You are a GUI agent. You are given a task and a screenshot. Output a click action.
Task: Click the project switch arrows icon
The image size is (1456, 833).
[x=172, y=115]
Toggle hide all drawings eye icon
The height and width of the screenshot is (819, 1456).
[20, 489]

::::

What the task requires: Retype the material above in full, keeping every word as it stands.

Completed exercise:
You are a GUI agent. You are given a task and a screenshot. Output a click action.
Task: Click the project switch arrows icon
The image size is (1456, 833).
[x=172, y=115]
Toggle hide all drawings eye icon
The height and width of the screenshot is (819, 1456).
[20, 489]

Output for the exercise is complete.